------ INPUT MATERIAL

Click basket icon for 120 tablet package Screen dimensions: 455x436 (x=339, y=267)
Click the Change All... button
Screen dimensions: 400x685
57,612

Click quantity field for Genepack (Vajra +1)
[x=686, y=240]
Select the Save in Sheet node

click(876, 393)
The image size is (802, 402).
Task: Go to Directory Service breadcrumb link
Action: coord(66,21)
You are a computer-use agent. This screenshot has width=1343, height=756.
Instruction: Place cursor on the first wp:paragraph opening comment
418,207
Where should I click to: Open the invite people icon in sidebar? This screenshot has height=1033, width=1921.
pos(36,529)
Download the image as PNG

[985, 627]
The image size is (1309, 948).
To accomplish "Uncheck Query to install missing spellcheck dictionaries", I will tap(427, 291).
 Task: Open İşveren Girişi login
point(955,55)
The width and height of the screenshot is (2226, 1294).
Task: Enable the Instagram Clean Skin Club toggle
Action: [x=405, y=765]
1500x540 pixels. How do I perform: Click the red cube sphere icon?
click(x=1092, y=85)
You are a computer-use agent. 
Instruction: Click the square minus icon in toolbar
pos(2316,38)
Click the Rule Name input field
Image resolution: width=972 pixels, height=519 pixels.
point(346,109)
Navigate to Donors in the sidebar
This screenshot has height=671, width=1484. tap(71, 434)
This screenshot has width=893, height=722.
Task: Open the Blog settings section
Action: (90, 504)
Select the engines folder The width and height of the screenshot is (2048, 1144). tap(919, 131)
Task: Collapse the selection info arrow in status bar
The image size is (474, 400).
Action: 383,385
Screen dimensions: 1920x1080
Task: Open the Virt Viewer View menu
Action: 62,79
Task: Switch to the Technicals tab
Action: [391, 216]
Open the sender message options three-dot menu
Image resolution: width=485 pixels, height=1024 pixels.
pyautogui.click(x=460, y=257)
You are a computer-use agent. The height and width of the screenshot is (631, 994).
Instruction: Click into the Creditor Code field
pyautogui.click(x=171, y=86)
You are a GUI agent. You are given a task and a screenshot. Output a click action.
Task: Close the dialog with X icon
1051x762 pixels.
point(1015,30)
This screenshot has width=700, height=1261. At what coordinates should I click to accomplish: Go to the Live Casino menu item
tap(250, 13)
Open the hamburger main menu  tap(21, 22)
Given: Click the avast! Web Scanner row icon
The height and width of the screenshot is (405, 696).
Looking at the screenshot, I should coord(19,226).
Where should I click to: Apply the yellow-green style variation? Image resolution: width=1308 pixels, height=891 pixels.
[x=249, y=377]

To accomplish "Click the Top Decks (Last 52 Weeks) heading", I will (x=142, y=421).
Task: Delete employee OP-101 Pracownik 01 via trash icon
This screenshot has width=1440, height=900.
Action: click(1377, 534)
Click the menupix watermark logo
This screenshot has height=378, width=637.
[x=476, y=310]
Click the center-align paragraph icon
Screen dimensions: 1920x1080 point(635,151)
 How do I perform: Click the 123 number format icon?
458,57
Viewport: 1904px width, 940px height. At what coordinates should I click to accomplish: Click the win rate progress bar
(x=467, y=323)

------------

Quote the listing word for word, starting at the line that contains "How do I perform: Click the 123" and continuing through the end of the listing.

- _RESPONSE FOR THIS EXERCISE_
 How do I perform: Click the 123 number format icon?
458,57
Viewport: 1904px width, 940px height. At what coordinates should I click to accomplish: Click the win rate progress bar
(x=467, y=323)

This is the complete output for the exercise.